What you need to do:
Pull out every one of the records below and write each one out word for word, with nothing changed.

Dataset entries

-- Opening Marker --

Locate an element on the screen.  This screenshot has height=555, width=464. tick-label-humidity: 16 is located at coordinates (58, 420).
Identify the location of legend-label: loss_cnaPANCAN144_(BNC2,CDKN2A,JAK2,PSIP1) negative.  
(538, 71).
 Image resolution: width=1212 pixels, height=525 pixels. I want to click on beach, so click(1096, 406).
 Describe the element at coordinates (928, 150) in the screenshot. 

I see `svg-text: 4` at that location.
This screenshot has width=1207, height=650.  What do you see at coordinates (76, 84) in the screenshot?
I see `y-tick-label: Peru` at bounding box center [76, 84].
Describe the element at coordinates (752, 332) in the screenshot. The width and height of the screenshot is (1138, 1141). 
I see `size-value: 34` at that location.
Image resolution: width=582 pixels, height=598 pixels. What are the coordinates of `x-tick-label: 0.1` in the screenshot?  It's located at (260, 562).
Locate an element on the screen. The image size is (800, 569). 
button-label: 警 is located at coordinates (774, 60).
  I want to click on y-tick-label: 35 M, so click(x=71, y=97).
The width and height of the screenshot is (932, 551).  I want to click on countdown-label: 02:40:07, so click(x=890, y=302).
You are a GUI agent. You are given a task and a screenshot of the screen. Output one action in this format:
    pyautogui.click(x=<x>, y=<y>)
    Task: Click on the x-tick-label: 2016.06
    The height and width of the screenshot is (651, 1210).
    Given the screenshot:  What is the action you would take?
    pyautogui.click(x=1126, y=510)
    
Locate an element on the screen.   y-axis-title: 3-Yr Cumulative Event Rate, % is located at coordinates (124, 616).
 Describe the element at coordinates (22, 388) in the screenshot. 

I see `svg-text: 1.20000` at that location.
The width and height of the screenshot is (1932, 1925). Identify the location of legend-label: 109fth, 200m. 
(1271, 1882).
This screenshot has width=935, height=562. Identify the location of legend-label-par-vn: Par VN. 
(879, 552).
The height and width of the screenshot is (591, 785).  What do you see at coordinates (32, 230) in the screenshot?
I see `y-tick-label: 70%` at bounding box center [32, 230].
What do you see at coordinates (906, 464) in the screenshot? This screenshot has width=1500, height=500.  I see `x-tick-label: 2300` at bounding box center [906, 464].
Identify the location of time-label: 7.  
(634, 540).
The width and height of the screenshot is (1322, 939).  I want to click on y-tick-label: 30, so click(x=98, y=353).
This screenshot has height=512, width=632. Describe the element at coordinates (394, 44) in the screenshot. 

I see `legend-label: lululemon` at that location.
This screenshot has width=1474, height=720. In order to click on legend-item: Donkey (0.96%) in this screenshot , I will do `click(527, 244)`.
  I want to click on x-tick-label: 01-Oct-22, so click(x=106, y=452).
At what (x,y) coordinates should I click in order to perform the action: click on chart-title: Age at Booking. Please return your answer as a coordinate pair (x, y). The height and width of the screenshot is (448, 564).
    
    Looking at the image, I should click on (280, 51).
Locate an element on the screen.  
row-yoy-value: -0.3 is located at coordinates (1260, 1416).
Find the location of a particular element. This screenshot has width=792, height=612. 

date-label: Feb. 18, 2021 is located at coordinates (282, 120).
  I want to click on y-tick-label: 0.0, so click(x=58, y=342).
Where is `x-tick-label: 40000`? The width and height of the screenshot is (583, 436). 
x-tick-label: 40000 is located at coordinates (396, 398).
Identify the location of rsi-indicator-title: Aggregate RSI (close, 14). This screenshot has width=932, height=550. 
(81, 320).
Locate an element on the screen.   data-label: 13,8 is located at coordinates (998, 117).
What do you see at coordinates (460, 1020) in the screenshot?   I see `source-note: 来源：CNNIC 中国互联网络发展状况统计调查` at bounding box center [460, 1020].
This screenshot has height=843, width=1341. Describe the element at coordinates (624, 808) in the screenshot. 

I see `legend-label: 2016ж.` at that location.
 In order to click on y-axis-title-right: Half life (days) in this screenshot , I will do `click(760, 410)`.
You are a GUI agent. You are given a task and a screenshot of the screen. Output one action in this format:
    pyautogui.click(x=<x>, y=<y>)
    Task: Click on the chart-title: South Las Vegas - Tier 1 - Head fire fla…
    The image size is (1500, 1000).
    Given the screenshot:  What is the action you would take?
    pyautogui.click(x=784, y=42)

-- Closing Marker --

Response box:
Locate an element on the screen.  This screenshot has height=555, width=464. tick-label-humidity: 16 is located at coordinates (58, 420).
Identify the location of legend-label: loss_cnaPANCAN144_(BNC2,CDKN2A,JAK2,PSIP1) negative.  
(538, 71).
 Image resolution: width=1212 pixels, height=525 pixels. I want to click on beach, so click(1096, 406).
 Describe the element at coordinates (928, 150) in the screenshot. 

I see `svg-text: 4` at that location.
This screenshot has width=1207, height=650.  What do you see at coordinates (76, 84) in the screenshot?
I see `y-tick-label: Peru` at bounding box center [76, 84].
Describe the element at coordinates (752, 332) in the screenshot. The width and height of the screenshot is (1138, 1141). 
I see `size-value: 34` at that location.
Image resolution: width=582 pixels, height=598 pixels. What are the coordinates of `x-tick-label: 0.1` in the screenshot?  It's located at (260, 562).
Locate an element on the screen. The image size is (800, 569). 
button-label: 警 is located at coordinates (774, 60).
  I want to click on y-tick-label: 35 M, so click(x=71, y=97).
The width and height of the screenshot is (932, 551).  I want to click on countdown-label: 02:40:07, so click(x=890, y=302).
You are a GUI agent. You are given a task and a screenshot of the screen. Output one action in this format:
    pyautogui.click(x=<x>, y=<y>)
    Task: Click on the x-tick-label: 2016.06
    The height and width of the screenshot is (651, 1210).
    Given the screenshot:  What is the action you would take?
    pyautogui.click(x=1126, y=510)
    
Locate an element on the screen.   y-axis-title: 3-Yr Cumulative Event Rate, % is located at coordinates (124, 616).
 Describe the element at coordinates (22, 388) in the screenshot. 

I see `svg-text: 1.20000` at that location.
The width and height of the screenshot is (1932, 1925). Identify the location of legend-label: 109fth, 200m. 
(1271, 1882).
This screenshot has width=935, height=562. Identify the location of legend-label-par-vn: Par VN. 
(879, 552).
The height and width of the screenshot is (591, 785).  What do you see at coordinates (32, 230) in the screenshot?
I see `y-tick-label: 70%` at bounding box center [32, 230].
What do you see at coordinates (906, 464) in the screenshot? This screenshot has width=1500, height=500.  I see `x-tick-label: 2300` at bounding box center [906, 464].
Identify the location of time-label: 7.  
(634, 540).
The width and height of the screenshot is (1322, 939).  I want to click on y-tick-label: 30, so click(x=98, y=353).
This screenshot has height=512, width=632. Describe the element at coordinates (394, 44) in the screenshot. 

I see `legend-label: lululemon` at that location.
This screenshot has width=1474, height=720. In order to click on legend-item: Donkey (0.96%) in this screenshot , I will do `click(527, 244)`.
  I want to click on x-tick-label: 01-Oct-22, so click(x=106, y=452).
At what (x,y) coordinates should I click in order to perform the action: click on chart-title: Age at Booking. Please return your answer as a coordinate pair (x, y). The height and width of the screenshot is (448, 564).
    
    Looking at the image, I should click on (280, 51).
Locate an element on the screen.  
row-yoy-value: -0.3 is located at coordinates (1260, 1416).
Find the location of a particular element. This screenshot has width=792, height=612. 

date-label: Feb. 18, 2021 is located at coordinates (282, 120).
  I want to click on y-tick-label: 0.0, so click(x=58, y=342).
Where is `x-tick-label: 40000`? The width and height of the screenshot is (583, 436). 
x-tick-label: 40000 is located at coordinates (396, 398).
Identify the location of rsi-indicator-title: Aggregate RSI (close, 14). This screenshot has width=932, height=550. 
(81, 320).
Locate an element on the screen.   data-label: 13,8 is located at coordinates (998, 117).
What do you see at coordinates (460, 1020) in the screenshot?   I see `source-note: 来源：CNNIC 中国互联网络发展状况统计调查` at bounding box center [460, 1020].
This screenshot has height=843, width=1341. Describe the element at coordinates (624, 808) in the screenshot. 

I see `legend-label: 2016ж.` at that location.
 In order to click on y-axis-title-right: Half life (days) in this screenshot , I will do `click(760, 410)`.
You are a GUI agent. You are given a task and a screenshot of the screen. Output one action in this format:
    pyautogui.click(x=<x>, y=<y>)
    Task: Click on the chart-title: South Las Vegas - Tier 1 - Head fire fla…
    The image size is (1500, 1000).
    Given the screenshot:  What is the action you would take?
    pyautogui.click(x=784, y=42)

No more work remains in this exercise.